EXERCISE PASSAGE:
--- START ---
A meandering creek was straightened into “a nice straight ditch” and “a whole lot of crack willows” were removed back in the 1980s. But now that is all changing, he says.

The regeneration has been made possible by Jobs for Nature with consent and technical support from Tasman District Council, Reilly says.

“The first stage was done a couple of years ago, which Kathy and I planted. And then the next stage was done last autumn and that was a bigger area.

“And so, folks came in and did the planting for us on that when we think it was about 7000 native trees, which were sourced locally, which was great.”

One final stage this coming autumn will complete the wetland. Even at this stage of the project, Reilly says wildlife is coming back to the area.

“The dry creek ditch approach that I was talking about is now back into a meandering creek.

“And some of those wee small springs in the sides of the banks have been made into lakes and little wee ponds and lakes, we've always got heaps of pukeko and mallards, but the I guess the most significant one that we've seen as in the area has been some juvenile bitterns.”
--- END ---
GIVEN ENTRIES:
--- START ---
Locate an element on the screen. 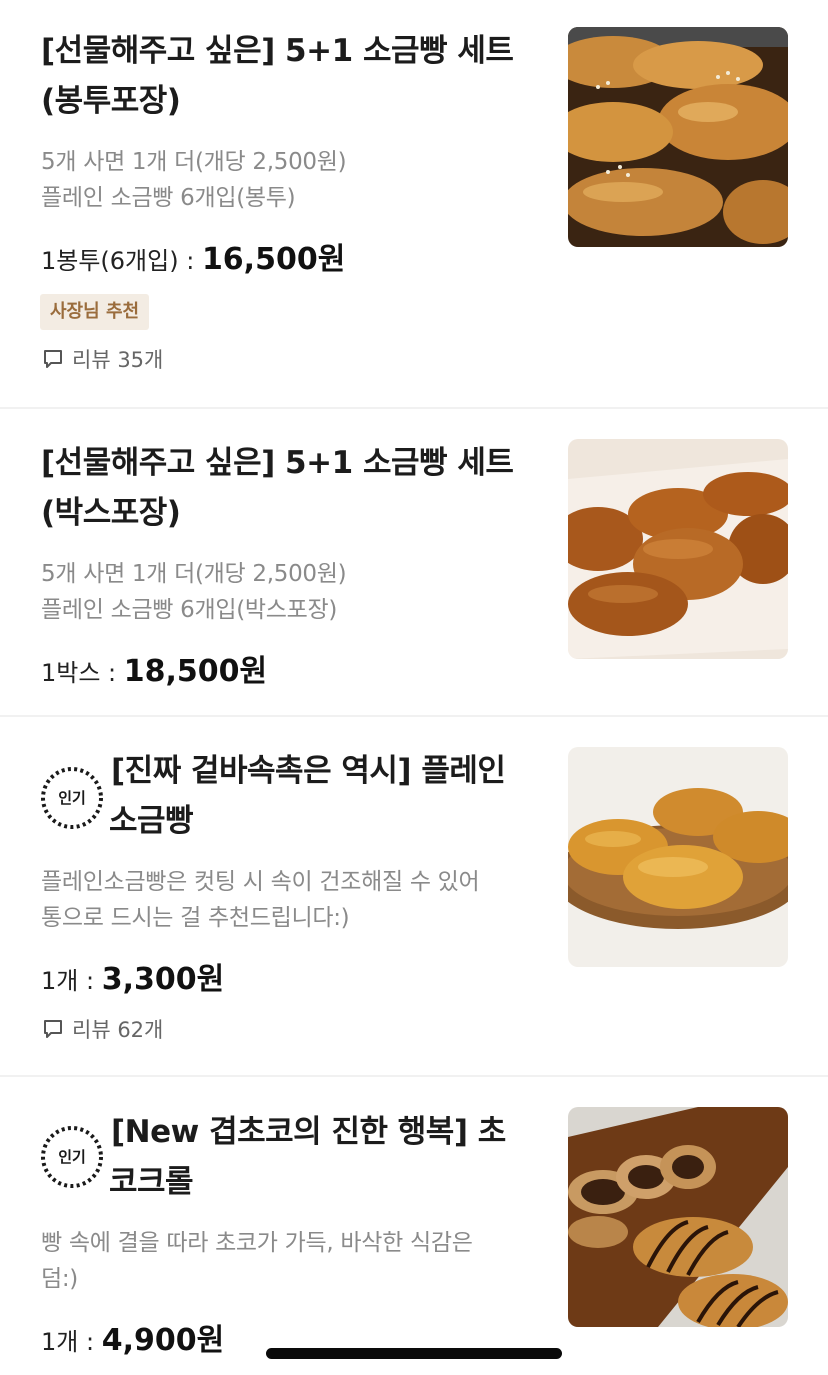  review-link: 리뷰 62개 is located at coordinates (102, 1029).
--- END ---
--- START ---
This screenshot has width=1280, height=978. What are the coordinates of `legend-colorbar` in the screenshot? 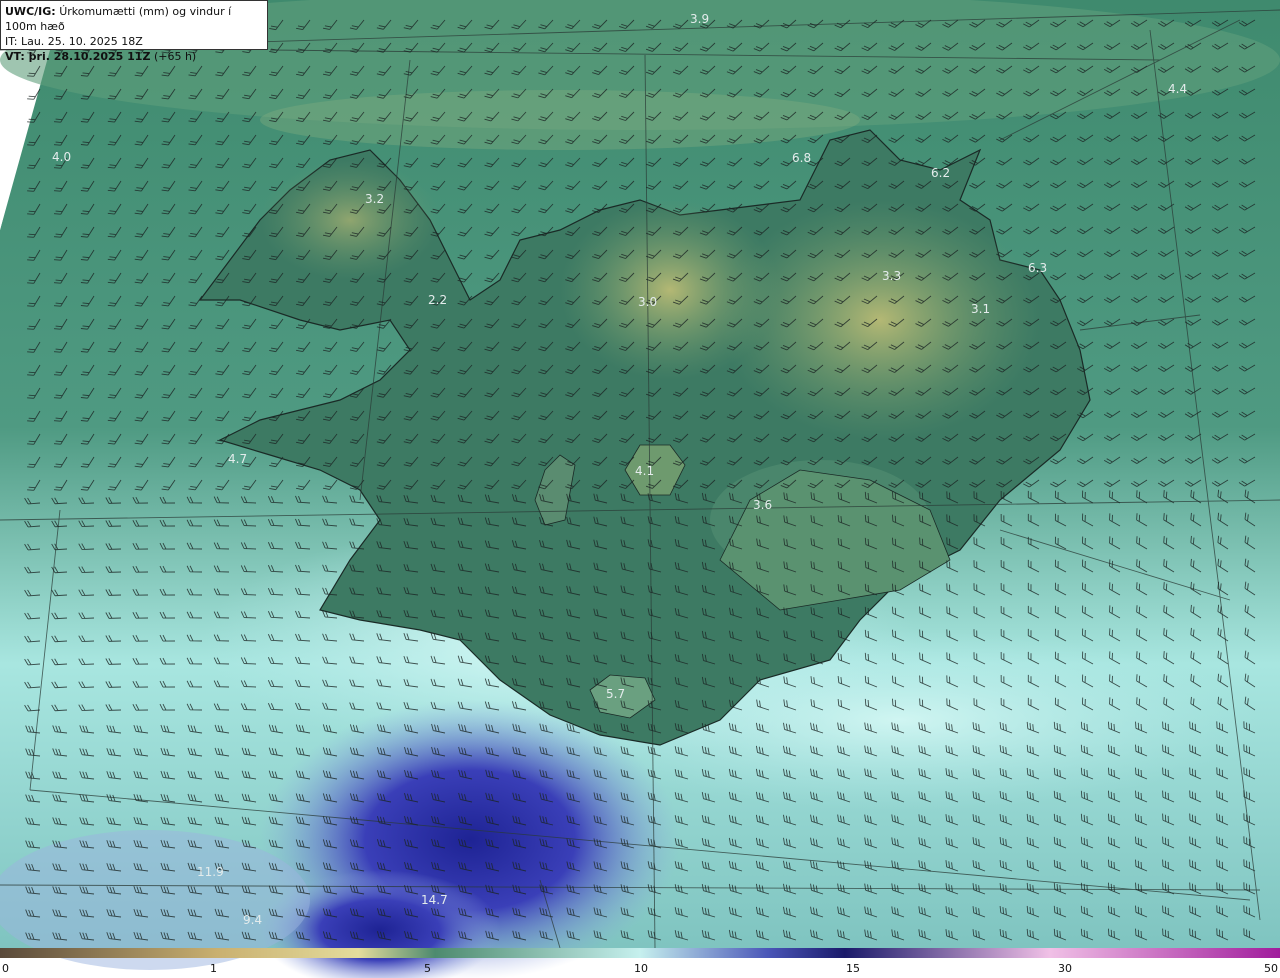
--- END ---
PROBLEM SET:
A. In the creek restoration text, starting at "The regeneration has" and ending at "a meandering creek.", change "autumn" to "spring" and write that stretch out again.
B. Answer these about the creek restoration text:
(i) Who gave consent and technical support for the regeneration?
(ii) About how many native trees were planted in the larger stage?
(iii) Which birds have always been plentiful in the area?
C. Resume the creek restoration text from where it stops.
The data stands apart from the creek restoration text.

SOLVED TASKS:
A.
The regeneration has been made possible by Jobs for Nature with consent and technical support from Tasman District Council, Reilly says.

“The first stage was done a couple of years ago, which Kathy and I planted. And then the next stage was done last spring and that was a bigger area.

“And so, folks came in and did the planting for us on that when we think it was about 7000 native trees, which were sourced locally, which was great.”

One final stage this coming spring will complete the wetland. Even at this stage of the project, Reilly says wildlife is coming back to the area.

“The dry creek ditch approach that I was talking about is now back into a meandering creek.

B.
(i) Tasman District Council
(ii) About 7000
(iii) Pukeko and mallards

C.
The whole project has been run as a collaboration, he says

“We've had the local iwi involved at stage two as well, with a karakia at the beginning of the project there. We've also had Project De-Vine have been coming in and they did the main planting as well, which is a wonderful group in Golden Bay looking at getting rid of wilding, pines and the banana passionfruit.”

Having spent many years as a young man straightening the creek and cutting trees with a chainsaw, he’s happy to see the land regenerating, he says.

“When you see it progressing like it is with the new growth for the last two years on the natives, it’s a beautiful area now.”